The Gulf of Maine—the waters between Cape Cod, Maine and Nova Scotia—is unique in having an extremely high annual temperature range, much higher than most other places on the planet.
The range results from our position at the boundary between sub-tropical, Gulf Stream waters and sub-arctic Labrador waters, and the influence of storm systems that move across the North American continent.

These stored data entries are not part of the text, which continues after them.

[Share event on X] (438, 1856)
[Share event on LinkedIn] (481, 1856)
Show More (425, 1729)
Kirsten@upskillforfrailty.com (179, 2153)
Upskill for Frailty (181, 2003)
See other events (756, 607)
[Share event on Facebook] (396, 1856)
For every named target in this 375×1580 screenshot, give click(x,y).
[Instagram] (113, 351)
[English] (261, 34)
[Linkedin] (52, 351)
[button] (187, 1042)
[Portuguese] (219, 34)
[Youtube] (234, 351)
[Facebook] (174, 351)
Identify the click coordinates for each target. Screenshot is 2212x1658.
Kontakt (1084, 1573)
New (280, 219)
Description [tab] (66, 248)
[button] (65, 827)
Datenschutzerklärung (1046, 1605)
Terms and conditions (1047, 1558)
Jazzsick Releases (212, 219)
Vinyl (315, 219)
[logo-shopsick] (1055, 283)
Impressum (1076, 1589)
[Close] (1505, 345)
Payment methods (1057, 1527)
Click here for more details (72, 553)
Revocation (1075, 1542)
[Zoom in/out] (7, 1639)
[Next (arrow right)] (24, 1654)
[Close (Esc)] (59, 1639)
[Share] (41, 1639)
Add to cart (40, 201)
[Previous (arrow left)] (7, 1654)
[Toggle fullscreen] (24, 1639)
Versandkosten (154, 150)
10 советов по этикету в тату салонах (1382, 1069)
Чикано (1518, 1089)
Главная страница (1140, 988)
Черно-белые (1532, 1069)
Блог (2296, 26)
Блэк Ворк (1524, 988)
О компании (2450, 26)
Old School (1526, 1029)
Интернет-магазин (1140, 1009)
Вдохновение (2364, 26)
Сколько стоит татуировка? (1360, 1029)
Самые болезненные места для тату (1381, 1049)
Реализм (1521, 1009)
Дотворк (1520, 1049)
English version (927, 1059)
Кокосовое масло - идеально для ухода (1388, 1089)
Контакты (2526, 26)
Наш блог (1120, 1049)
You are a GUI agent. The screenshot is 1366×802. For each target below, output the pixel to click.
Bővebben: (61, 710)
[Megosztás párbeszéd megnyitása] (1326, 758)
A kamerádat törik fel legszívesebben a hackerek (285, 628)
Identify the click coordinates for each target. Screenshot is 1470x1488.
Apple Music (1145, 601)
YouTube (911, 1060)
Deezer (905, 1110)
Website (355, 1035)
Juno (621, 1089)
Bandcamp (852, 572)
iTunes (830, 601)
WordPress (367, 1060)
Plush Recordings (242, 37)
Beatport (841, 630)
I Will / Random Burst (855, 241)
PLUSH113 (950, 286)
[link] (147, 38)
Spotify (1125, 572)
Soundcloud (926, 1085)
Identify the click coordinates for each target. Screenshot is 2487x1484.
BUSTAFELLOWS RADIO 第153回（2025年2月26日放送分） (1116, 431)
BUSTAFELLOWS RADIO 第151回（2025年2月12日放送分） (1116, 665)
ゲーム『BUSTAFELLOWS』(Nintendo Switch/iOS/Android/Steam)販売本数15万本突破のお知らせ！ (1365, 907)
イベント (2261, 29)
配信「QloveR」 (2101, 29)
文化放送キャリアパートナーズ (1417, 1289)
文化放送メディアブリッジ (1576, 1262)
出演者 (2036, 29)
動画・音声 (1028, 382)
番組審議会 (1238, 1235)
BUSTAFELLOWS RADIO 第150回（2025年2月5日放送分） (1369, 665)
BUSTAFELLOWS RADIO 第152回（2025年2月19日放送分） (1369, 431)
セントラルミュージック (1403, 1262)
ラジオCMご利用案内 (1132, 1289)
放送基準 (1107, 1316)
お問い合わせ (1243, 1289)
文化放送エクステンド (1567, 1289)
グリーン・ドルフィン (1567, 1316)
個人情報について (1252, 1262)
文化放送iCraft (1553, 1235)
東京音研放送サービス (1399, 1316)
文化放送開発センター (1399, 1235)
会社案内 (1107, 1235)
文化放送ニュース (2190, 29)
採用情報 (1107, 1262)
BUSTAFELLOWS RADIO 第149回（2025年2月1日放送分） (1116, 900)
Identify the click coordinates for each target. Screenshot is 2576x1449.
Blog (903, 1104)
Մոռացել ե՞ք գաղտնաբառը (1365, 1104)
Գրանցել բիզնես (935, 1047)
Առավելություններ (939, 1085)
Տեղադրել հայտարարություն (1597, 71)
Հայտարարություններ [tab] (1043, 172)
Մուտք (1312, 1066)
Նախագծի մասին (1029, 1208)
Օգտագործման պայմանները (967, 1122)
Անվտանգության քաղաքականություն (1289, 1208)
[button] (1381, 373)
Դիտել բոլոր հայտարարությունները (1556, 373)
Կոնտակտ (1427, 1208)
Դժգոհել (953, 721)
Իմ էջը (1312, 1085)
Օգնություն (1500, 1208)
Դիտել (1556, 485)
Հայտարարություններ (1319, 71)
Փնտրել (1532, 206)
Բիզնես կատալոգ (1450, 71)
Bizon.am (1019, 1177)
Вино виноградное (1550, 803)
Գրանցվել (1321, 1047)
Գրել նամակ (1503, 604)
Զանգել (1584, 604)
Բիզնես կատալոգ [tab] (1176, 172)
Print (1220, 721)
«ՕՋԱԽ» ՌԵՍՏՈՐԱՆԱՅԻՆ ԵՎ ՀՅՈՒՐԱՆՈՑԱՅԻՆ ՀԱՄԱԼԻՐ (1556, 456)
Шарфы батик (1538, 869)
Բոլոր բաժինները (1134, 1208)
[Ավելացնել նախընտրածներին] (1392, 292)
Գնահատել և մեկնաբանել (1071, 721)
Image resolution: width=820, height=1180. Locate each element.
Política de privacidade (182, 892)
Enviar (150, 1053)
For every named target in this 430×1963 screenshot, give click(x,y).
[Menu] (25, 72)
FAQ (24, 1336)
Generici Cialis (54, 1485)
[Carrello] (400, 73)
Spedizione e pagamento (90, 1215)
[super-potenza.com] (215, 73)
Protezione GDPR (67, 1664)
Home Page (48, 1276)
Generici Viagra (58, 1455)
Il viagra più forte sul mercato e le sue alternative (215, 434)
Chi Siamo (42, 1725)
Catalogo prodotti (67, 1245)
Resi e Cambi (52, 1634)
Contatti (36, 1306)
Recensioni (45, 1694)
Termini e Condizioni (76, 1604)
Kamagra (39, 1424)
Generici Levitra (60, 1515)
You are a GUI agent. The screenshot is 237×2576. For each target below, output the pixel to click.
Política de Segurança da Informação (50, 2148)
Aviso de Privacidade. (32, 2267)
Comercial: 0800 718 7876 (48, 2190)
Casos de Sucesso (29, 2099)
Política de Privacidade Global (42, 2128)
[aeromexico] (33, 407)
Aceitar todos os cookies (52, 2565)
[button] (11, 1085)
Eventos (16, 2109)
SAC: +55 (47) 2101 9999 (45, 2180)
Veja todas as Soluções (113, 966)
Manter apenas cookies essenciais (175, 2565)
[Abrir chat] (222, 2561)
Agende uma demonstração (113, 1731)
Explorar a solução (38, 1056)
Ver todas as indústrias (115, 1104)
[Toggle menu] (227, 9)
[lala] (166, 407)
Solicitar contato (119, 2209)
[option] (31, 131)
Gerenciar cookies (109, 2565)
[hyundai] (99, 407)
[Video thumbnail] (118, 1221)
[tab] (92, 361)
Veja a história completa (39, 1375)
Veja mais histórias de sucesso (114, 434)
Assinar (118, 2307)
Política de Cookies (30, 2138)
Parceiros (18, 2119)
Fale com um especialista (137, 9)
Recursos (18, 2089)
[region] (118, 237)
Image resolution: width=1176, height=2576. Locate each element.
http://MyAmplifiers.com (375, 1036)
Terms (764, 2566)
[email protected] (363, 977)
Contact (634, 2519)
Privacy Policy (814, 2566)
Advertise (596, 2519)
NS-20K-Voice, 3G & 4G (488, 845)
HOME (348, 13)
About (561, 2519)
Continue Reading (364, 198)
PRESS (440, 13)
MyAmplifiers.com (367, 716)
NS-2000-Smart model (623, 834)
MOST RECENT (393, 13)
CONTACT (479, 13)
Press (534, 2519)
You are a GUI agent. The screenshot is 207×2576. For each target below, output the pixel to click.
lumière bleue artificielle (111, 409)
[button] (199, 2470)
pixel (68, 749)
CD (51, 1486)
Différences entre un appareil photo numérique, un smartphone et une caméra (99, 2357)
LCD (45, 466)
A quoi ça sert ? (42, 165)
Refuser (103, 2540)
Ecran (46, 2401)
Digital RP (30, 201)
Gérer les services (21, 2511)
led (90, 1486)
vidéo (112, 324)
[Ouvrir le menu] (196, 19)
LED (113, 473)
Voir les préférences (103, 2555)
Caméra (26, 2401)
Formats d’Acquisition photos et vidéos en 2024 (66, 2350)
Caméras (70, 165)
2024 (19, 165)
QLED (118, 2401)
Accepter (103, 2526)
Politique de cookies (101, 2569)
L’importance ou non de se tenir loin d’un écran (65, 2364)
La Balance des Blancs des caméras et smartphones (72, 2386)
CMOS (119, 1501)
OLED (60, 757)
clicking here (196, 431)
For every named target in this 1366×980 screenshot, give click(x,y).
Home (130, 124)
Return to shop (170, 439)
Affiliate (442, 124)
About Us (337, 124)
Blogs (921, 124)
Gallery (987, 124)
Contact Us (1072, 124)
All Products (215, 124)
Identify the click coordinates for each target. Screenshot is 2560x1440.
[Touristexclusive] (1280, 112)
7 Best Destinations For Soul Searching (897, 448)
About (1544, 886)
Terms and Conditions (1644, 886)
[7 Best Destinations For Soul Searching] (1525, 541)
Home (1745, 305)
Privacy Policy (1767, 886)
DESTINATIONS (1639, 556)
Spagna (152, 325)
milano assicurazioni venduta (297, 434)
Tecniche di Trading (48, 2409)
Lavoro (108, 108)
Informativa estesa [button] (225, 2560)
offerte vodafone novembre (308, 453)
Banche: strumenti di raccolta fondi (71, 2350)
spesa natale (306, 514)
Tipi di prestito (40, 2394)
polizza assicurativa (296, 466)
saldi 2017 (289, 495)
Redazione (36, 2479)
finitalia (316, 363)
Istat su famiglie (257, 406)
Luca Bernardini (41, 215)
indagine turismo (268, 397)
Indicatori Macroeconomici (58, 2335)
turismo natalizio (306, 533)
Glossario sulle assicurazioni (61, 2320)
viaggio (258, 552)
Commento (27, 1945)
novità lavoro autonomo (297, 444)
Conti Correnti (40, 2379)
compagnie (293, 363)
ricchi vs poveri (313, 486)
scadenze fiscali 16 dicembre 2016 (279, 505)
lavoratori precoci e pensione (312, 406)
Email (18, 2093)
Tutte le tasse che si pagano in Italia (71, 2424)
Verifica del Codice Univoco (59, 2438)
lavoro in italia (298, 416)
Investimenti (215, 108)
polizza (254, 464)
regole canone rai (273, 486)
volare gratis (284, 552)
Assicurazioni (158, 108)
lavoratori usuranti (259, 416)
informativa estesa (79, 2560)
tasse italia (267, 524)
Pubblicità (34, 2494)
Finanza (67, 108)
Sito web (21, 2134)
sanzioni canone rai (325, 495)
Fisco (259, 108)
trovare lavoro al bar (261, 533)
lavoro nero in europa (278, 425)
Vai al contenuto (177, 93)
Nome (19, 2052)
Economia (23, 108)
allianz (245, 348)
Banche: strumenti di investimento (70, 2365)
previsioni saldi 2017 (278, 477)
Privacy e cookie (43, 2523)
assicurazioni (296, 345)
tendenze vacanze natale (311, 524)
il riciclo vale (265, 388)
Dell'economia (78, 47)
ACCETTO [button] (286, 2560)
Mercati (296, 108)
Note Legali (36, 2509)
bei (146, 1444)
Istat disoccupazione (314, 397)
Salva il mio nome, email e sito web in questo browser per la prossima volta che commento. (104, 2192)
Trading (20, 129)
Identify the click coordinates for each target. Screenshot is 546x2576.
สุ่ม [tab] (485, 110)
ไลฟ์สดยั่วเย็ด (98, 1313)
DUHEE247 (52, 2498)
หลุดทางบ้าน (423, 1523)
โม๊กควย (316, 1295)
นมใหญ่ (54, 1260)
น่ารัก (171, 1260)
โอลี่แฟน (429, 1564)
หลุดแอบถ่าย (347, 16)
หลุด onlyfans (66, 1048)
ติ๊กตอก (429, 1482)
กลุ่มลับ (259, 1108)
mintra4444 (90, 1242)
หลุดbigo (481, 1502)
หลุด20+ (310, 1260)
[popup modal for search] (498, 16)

This variable environment is not hospitable for many species, which has contributed to our region having very low natural biodiversity since the last ice age. While we have hosted incredibly rich marine life in terms of biomass, especially groundfish in prior centuries, and lobsters and scallops right now, the total number of species in the region is low by global standards.
#4: Fish stock good news.
Speaking of fish and lobster, you can feel good about buying and eating local seafood in Maine this summer. We hear a lot about the problems with our fish and other marine life, but there are good news stories as well. With some careful shopping, you can feel good about feeding local seafood to your summer visitors—in addition to our plentiful lobster, most flounders, our pollock and the mighty halibut are all carefully managed and either at healthy population levels or steadily increasing in the size of the wild population. And they’re all delicious, organic, and local!
Dr. Heather Deese is vice president of research and strategy at the Island Institute.